Yaya Bey – do it afraid

Pour celleux qui suivent attentivement les (més)aventures de yaya bey, sachez que le moral n’allait pas fort. On se souvient du tragique décès de son papa, le rappeur Grand Daddy IU, qui aura donné naissance à de sublimes albums dont le fameux Ten Fold paru l’année dernière. Mais comme on dit toujours, après la pluie vient le beau temps et c’est exactement ce que la chanteuse nous dit à travers son successeur qui s’intitule do it afraid.

Après avoir exploré le deuil, l’heure est venue pour elle d’explorer ce qui la rend heureuse et paisible ces derniers temps. do it afraid s’ouvre sur ses mots: « If you wanna be brave, first you gotta be afraid » du morceau « wake up b*tch » où on imagine yaya bey prendre une décision radicale pour avancer dans sa vie. Suite à cela, on navigue dans un melting-pot musical pour le moins original et immersif où la new-yorkaise nous ramène à l’âge d’or des block parties de New York et de l’immense héritage musical de sa famille ayant fait sa jeunesse à travers des titres comme le romantique « real yearners unite » aux saveurs asiatiques ainsi que d’autres perles plus neo-soul avec « cindy rella » et « raisins ». A travers ce nouveau disque, on voit notre protagoniste plus reluisante que jamais.

Mais ça ne s’arrête pas là car yaya bey va étonner par sa versatilité hors normes. Passant sans vergogne du hip-hop (« breakthrough ») à la house (« in a circle », « aye noche », « bella noches pt. 1 ») en passant par la soca revendiquant ses origines barbadiennes (l’estival et brillant « merlot and gringo ») et le dub (« spin cycle »), do it afraid manifeste cette envie de danser et de profiter de la vie malgré ses imprévus pouvant faire peur. La new-yorkaise est également bien entourée car elle peut compter sur le groupe de jazz Butcher Brown le temps d’un « end of the world » raffiné mais également des légendaires BADBADNOTGOOD qui brouille les pistes entre reggae et jazz le temps d’un « blicky » onctueux.

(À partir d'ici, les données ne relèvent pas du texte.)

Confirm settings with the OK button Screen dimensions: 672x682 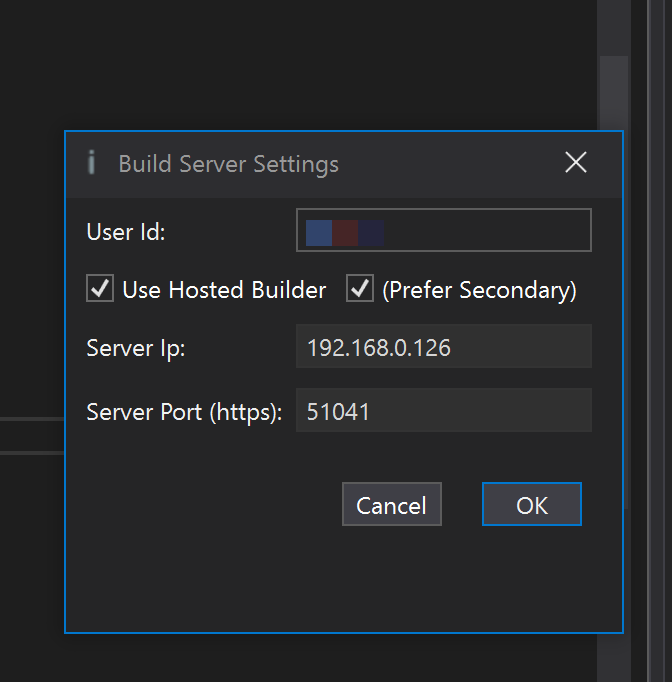click(x=531, y=505)
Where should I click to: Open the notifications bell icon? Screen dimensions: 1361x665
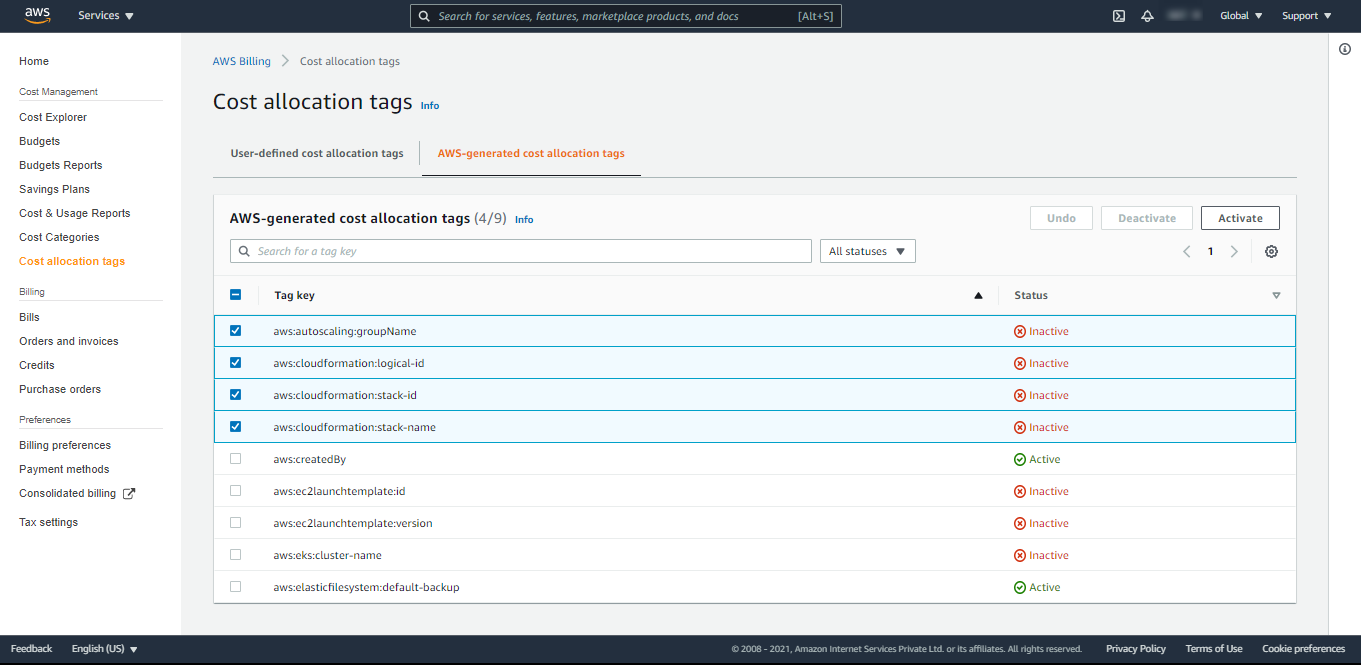click(x=1147, y=16)
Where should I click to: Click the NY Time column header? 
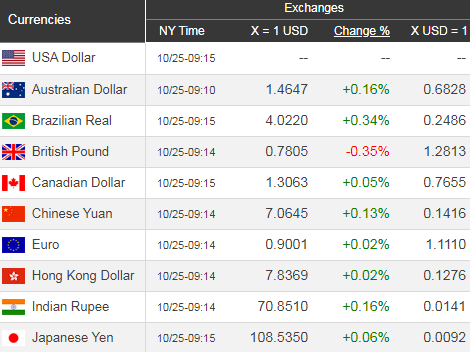point(182,31)
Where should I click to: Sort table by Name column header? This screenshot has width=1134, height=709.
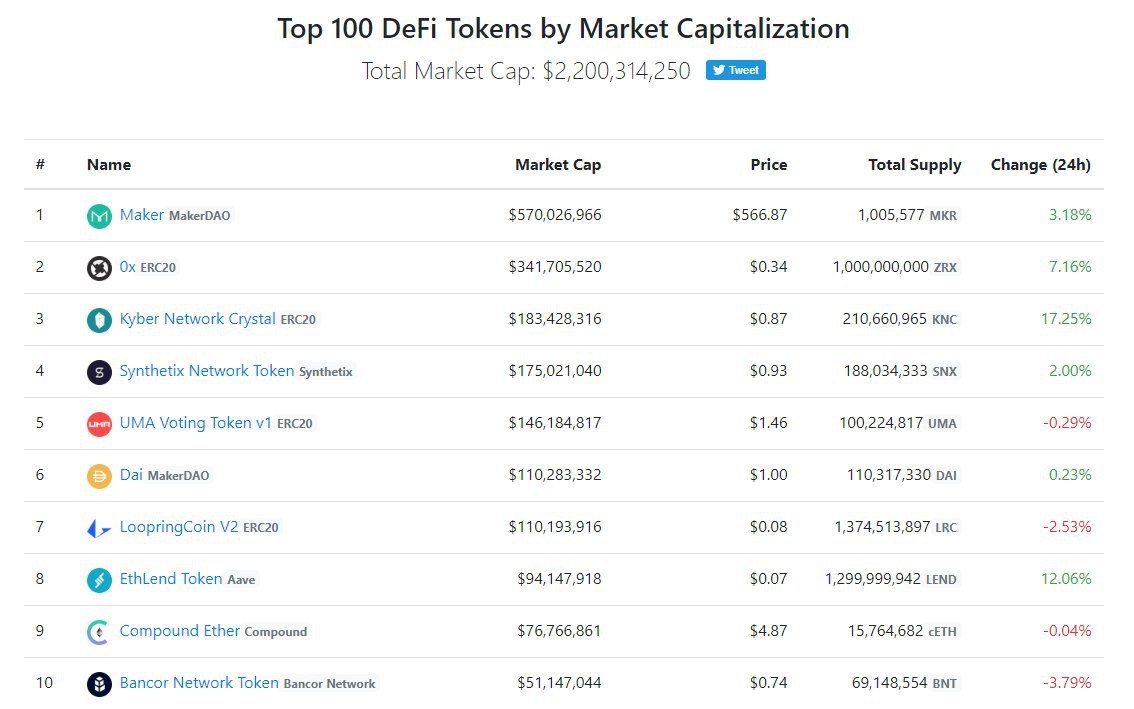pos(109,165)
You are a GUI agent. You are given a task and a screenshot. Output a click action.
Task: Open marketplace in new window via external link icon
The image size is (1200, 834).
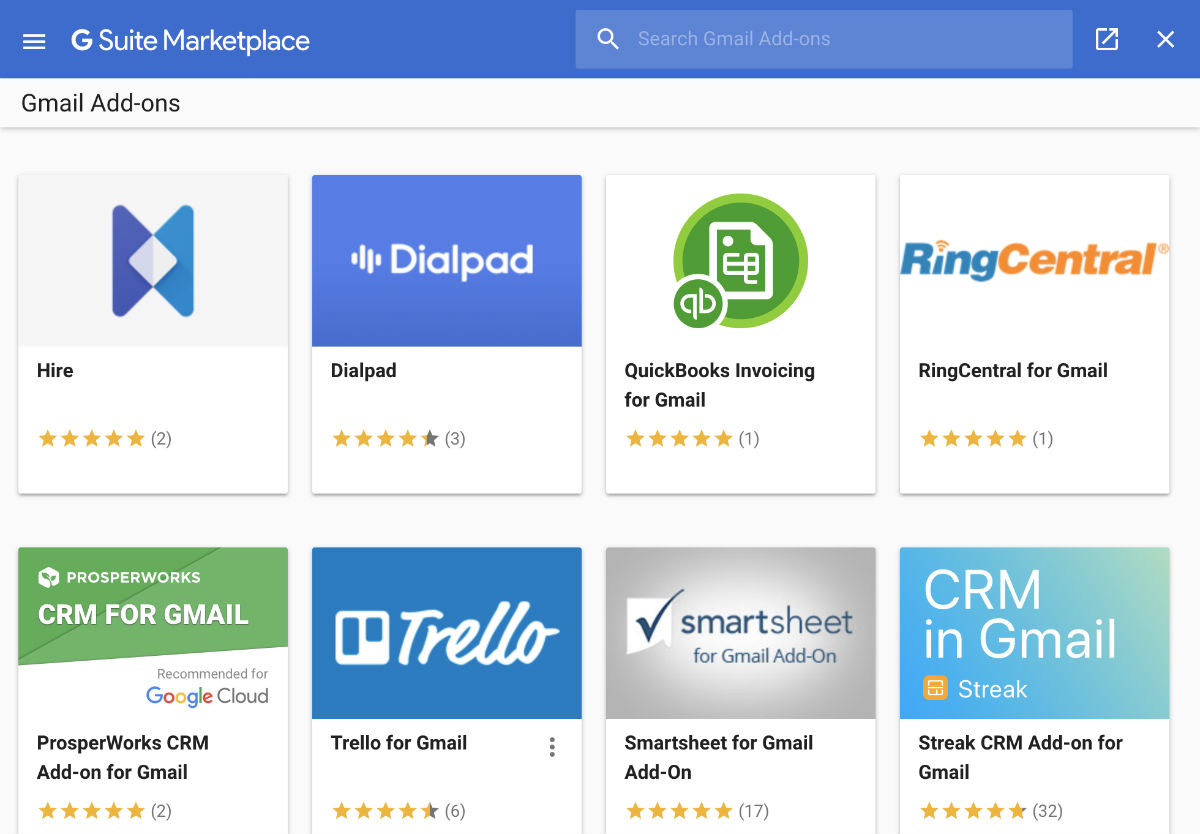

Finalement sur la conclusion vibrante du nom de « choice », Yaya Bey opte pour ce choix de vivre sa vie comme elle l’entend et de faire face à ses peurs. Et c’est exactement le mantra de do it afraid (que je trouve légèrement en deça de Ten Fold en raison de ce léger manque de structure et de cohésion): à savoir que malgré ses coups durs et ses coups de pute, la vie vaut la peine d’être vécue lorsque l’on se connaît soi-même.